Element lookup records -
····················
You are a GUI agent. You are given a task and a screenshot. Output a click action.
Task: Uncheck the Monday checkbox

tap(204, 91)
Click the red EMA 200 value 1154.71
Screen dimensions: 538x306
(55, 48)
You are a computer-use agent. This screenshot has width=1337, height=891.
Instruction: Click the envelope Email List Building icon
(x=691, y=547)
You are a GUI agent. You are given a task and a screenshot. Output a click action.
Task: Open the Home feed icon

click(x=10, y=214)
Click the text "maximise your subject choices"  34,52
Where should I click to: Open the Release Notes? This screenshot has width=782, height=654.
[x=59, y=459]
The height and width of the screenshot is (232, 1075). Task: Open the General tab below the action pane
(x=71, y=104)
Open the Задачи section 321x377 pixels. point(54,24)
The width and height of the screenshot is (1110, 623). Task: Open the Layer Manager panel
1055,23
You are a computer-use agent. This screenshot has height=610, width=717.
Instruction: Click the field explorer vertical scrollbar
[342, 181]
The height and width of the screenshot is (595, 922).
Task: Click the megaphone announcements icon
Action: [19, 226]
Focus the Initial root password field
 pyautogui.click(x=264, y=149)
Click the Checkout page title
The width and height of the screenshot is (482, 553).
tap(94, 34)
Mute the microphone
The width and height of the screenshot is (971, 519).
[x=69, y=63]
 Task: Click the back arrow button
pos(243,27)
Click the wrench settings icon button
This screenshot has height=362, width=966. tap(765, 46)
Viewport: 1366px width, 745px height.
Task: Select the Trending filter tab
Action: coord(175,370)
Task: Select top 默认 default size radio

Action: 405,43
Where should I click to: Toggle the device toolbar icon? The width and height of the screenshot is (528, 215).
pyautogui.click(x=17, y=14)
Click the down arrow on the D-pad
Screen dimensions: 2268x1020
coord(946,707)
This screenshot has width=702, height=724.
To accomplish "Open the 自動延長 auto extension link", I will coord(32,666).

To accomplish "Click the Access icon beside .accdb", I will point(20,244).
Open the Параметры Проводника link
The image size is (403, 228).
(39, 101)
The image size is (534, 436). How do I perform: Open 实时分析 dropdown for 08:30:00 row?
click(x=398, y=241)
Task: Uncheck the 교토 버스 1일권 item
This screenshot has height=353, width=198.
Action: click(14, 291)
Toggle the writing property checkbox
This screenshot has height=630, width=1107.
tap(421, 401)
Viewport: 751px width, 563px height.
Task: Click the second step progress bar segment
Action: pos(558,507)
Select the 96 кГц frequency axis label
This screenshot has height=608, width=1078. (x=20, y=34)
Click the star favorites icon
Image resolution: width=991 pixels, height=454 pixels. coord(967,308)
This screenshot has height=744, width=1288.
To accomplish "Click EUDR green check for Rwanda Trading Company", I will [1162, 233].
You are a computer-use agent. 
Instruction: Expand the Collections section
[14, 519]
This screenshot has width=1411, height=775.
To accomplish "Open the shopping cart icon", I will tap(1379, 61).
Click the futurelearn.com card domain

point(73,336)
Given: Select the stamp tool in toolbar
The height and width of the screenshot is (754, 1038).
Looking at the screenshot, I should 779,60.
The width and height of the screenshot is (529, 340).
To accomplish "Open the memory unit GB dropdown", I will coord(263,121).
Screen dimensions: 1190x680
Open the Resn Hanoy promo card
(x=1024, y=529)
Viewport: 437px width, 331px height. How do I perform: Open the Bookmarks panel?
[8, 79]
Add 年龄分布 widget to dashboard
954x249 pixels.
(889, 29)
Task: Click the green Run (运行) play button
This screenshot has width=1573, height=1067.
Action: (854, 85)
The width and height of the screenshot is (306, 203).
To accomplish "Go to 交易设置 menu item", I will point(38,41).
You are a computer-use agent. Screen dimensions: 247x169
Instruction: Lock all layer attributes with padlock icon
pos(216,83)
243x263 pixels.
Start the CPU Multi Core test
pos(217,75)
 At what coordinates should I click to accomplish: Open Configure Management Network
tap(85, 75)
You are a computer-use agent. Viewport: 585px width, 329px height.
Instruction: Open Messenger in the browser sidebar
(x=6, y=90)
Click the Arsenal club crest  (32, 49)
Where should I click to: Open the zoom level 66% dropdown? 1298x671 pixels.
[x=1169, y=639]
····················
Problem - Rewrite all of the lines above, substituting "desktop assistant" for every occurrence of "computer-use agent" and leaving everything else unchanged.

Result of the exercise -
You are a GUI agent. You are given a task and a screenshot. Output a click action.
Task: Uncheck the Monday checkbox

tap(204, 91)
Click the red EMA 200 value 1154.71
Screen dimensions: 538x306
(55, 48)
You are a desktop assistant. This screenshot has width=1337, height=891.
Instruction: Click the envelope Email List Building icon
(x=691, y=547)
You are a GUI agent. You are given a task and a screenshot. Output a click action.
Task: Open the Home feed icon

click(x=10, y=214)
Click the text "maximise your subject choices"  34,52
Where should I click to: Open the Release Notes? This screenshot has width=782, height=654.
[x=59, y=459]
The height and width of the screenshot is (232, 1075). Task: Open the General tab below the action pane
(x=71, y=104)
Open the Задачи section 321x377 pixels. point(54,24)
The width and height of the screenshot is (1110, 623). Task: Open the Layer Manager panel
1055,23
You are a desktop assistant. This screenshot has height=610, width=717.
Instruction: Click the field explorer vertical scrollbar
[342, 181]
The height and width of the screenshot is (595, 922).
Task: Click the megaphone announcements icon
Action: [19, 226]
Focus the Initial root password field
 pyautogui.click(x=264, y=149)
Click the Checkout page title
The width and height of the screenshot is (482, 553).
tap(94, 34)
Mute the microphone
The width and height of the screenshot is (971, 519).
[x=69, y=63]
 Task: Click the back arrow button
pos(243,27)
Click the wrench settings icon button
This screenshot has height=362, width=966. tap(765, 46)
Viewport: 1366px width, 745px height.
Task: Select the Trending filter tab
Action: coord(175,370)
Task: Select top 默认 default size radio

Action: 405,43
Where should I click to: Toggle the device toolbar icon? The width and height of the screenshot is (528, 215).
pyautogui.click(x=17, y=14)
Click the down arrow on the D-pad
Screen dimensions: 2268x1020
coord(946,707)
This screenshot has width=702, height=724.
To accomplish "Open the 自動延長 auto extension link", I will coord(32,666).

To accomplish "Click the Access icon beside .accdb", I will point(20,244).
Open the Параметры Проводника link
The image size is (403, 228).
(39, 101)
The image size is (534, 436). How do I perform: Open 实时分析 dropdown for 08:30:00 row?
click(x=398, y=241)
Task: Uncheck the 교토 버스 1일권 item
This screenshot has height=353, width=198.
Action: click(14, 291)
Toggle the writing property checkbox
This screenshot has height=630, width=1107.
tap(421, 401)
Viewport: 751px width, 563px height.
Task: Click the second step progress bar segment
Action: pos(558,507)
Select the 96 кГц frequency axis label
This screenshot has height=608, width=1078. (x=20, y=34)
Click the star favorites icon
Image resolution: width=991 pixels, height=454 pixels. coord(967,308)
This screenshot has height=744, width=1288.
To accomplish "Click EUDR green check for Rwanda Trading Company", I will [1162, 233].
You are a desktop assistant. 
Instruction: Expand the Collections section
[14, 519]
This screenshot has width=1411, height=775.
To accomplish "Open the shopping cart icon", I will tap(1379, 61).
Click the futurelearn.com card domain

point(73,336)
Given: Select the stamp tool in toolbar
The height and width of the screenshot is (754, 1038).
Looking at the screenshot, I should 779,60.
The width and height of the screenshot is (529, 340).
To accomplish "Open the memory unit GB dropdown", I will coord(263,121).
Screen dimensions: 1190x680
Open the Resn Hanoy promo card
(x=1024, y=529)
Viewport: 437px width, 331px height. How do I perform: Open the Bookmarks panel?
[8, 79]
Add 年龄分布 widget to dashboard
954x249 pixels.
(889, 29)
Task: Click the green Run (运行) play button
This screenshot has width=1573, height=1067.
Action: (854, 85)
The width and height of the screenshot is (306, 203).
To accomplish "Go to 交易设置 menu item", I will point(38,41).
You are a desktop assistant. Screen dimensions: 247x169
Instruction: Lock all layer attributes with padlock icon
pos(216,83)
243x263 pixels.
Start the CPU Multi Core test
pos(217,75)
 At what coordinates should I click to accomplish: Open Configure Management Network
tap(85, 75)
You are a desktop assistant. Viewport: 585px width, 329px height.
Instruction: Open Messenger in the browser sidebar
(x=6, y=90)
Click the Arsenal club crest  (32, 49)
Where should I click to: Open the zoom level 66% dropdown? 1298x671 pixels.
[x=1169, y=639]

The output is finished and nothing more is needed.